Due to their proximity to Fort Vancouver the Multnomahs were frequent visitors at the fort, but one day they ceased coming. When people were sent to investigate they found the villages littered with hundreds of dead bodies. Only one woman was still alive and she told of a great sickness that had literally extinguished the Multnomahs. She too died hours later. It is thought that a recently arrived ship had introduced clouds of malarial mosquitos that had swarmed out of the ship’s bilge and infected the Indians as they watched the vessel sail upriver to the fort.

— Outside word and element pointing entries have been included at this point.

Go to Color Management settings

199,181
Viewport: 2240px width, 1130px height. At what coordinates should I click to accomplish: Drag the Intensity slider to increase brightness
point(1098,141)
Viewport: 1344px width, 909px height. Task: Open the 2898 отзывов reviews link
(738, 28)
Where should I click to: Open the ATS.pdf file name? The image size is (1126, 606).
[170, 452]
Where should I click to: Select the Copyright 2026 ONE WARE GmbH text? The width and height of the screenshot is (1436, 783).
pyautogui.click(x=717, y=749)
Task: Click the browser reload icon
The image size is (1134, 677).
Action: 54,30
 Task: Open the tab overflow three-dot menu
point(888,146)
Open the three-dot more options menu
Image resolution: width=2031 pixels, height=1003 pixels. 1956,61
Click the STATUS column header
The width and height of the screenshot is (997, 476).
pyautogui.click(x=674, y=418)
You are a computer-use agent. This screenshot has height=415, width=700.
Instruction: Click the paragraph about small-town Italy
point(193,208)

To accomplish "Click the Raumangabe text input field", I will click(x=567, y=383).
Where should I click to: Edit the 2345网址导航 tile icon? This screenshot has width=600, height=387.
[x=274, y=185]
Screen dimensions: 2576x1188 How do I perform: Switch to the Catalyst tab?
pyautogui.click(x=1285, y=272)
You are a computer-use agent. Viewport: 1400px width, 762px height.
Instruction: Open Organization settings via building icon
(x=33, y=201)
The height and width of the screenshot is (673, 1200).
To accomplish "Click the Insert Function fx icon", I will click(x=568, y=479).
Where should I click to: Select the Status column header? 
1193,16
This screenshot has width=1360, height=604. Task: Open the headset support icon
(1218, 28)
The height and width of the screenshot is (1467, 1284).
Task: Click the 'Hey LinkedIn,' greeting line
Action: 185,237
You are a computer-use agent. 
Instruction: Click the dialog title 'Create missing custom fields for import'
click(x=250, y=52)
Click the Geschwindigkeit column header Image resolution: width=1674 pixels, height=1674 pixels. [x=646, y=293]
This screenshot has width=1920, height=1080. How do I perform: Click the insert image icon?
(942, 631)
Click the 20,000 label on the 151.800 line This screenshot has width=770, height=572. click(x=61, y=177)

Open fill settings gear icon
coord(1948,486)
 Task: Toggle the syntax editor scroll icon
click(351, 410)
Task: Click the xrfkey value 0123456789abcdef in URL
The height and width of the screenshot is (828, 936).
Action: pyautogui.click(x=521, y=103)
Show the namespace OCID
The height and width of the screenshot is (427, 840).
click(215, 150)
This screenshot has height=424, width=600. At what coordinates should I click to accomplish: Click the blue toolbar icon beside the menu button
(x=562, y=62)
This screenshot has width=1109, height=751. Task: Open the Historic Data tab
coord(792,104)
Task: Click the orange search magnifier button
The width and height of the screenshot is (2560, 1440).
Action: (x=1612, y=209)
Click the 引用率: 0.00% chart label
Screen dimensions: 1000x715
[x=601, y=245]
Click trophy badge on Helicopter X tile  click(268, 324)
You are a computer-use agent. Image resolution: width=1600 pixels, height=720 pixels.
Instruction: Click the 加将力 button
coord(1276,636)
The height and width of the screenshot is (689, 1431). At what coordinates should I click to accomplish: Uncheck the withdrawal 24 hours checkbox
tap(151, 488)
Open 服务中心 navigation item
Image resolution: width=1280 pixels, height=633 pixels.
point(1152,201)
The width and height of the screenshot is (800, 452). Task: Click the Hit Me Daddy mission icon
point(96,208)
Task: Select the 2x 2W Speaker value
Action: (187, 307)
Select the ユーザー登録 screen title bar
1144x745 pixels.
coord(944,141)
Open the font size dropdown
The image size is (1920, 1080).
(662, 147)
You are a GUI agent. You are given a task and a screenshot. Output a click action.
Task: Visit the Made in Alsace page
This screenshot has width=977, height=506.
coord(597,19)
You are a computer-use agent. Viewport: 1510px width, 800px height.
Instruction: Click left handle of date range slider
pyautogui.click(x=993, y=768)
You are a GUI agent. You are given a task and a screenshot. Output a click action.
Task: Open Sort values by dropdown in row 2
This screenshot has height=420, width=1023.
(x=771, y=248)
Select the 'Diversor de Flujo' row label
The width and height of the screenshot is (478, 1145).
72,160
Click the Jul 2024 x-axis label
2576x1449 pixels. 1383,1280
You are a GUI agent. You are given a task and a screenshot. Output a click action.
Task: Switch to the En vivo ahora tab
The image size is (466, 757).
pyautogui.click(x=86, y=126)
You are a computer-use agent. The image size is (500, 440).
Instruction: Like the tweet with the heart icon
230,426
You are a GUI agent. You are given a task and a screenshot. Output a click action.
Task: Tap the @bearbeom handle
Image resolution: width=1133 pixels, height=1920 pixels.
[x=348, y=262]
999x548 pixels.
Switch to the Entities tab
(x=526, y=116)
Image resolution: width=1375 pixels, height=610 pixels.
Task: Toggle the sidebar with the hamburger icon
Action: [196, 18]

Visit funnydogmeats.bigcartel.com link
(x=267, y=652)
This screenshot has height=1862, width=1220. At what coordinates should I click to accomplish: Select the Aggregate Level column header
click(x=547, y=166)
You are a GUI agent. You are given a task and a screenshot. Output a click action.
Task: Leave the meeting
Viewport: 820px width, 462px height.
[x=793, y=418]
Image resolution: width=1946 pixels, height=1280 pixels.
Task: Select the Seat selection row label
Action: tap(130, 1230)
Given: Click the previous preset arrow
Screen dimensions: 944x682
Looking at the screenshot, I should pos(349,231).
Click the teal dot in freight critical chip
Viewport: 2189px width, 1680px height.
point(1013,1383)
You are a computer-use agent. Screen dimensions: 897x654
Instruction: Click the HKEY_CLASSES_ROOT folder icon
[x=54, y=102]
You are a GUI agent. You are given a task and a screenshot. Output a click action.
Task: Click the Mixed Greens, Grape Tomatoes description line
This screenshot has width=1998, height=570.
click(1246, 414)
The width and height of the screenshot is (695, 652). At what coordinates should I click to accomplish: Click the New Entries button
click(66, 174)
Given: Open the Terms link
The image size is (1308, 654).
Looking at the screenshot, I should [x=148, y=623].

In their legends the Multnomahs had told of a great canoe with white wings that would ascend the Columbia. When it came to rest in the evening it issued forth a great roar and a cloud that struck terror into the heart of all that heard and saw it. From the sides of the vessel came black clouds and wherever these noxious fumes alighted they brought utter death and destruction. And so it occurred.